Nine days after the ambush and subsequent downing of a U.S. special forces helicopter with 16 troops aboard, U.S military officials in Kabul and Washington are starting to draw a clearer picture of what happened and have revealed some details.
The four commandos — one of whom was rescued, two killed and one who still missing — were on a reconnaissance mission on June 28 as part of Operation Red Wing, searching for Taliban-led rebels and al-Qaida fighters in Kunar province, U.S. military spokesman Col. James Yonts said.
The eastern province has long been a hotbed of militant activity and a haven for fighters loyal to renegade former Premier Gulbuddin Hekmatyar, who is wanted by the United States. U.S. officials said al-Qaida fighters also were in the region. Osama bin Laden was not said to be there — though he is believed to be somewhere along the rugged Afghanistan-Pakistan frontier.
The region’s rugged, wooded mountains are popular with militants because they are easy to infiltrate from neighboring Pakistan and have plenty of places to hide.
Attacked by ‘enemy terrorists’
The SEAL team — specially trained “not only in the art of combat, but also in medicine and communications” — were attacked by a “pretty large force of enemy terrorists” and radioed for reinforcements, Yonts said at a press conference.
After the radio call for help, eight Navy SEALs and an eight-member crew from the Army’s 160th Special Operations Aviation Regiment, known as the Night Stalkers, flew toward the mountains in a special forces MH-47 Chinook helicopter.
It was dusk as they neared the high-altitude battlefield.
Suddenly, militants hiding in the thick forest fired what is believed to have been a rocket-propelled grenade at the massive chopper, hitting it, he said.

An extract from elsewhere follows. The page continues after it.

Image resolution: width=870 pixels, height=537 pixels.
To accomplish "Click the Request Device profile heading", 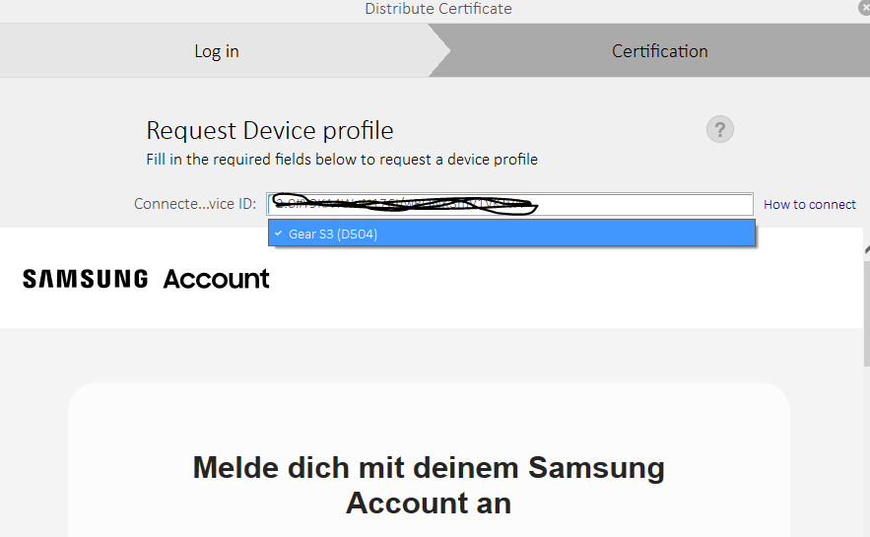I will tap(270, 130).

Lt. Gen. James Conway, director of operations for the U.S. Joint Chiefs of Staff, described the shot as “pretty lucky.”
Though damaged, the chopper flew on for about a mile before landing badly on a small ledge on the side of the mountain, then tumbling into a steep ravine. All 16 onboard are thought to have died in the crash. Militants then swarmed over the wreckage.

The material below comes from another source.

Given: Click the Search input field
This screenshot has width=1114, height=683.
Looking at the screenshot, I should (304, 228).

The Chinook, when hit, had been flying alongside other choppers. Their pilots immediately informed U.S. commanders of the crash, a U.S. official said on condition of anonymity because of the sensitivity of information regarding special forces operations.
U.S. warplanes, more helicopters and forces on the ground were dispatched to the site, but they were hampered by the approaching rainstorm that lashed the mountains for 24 hours.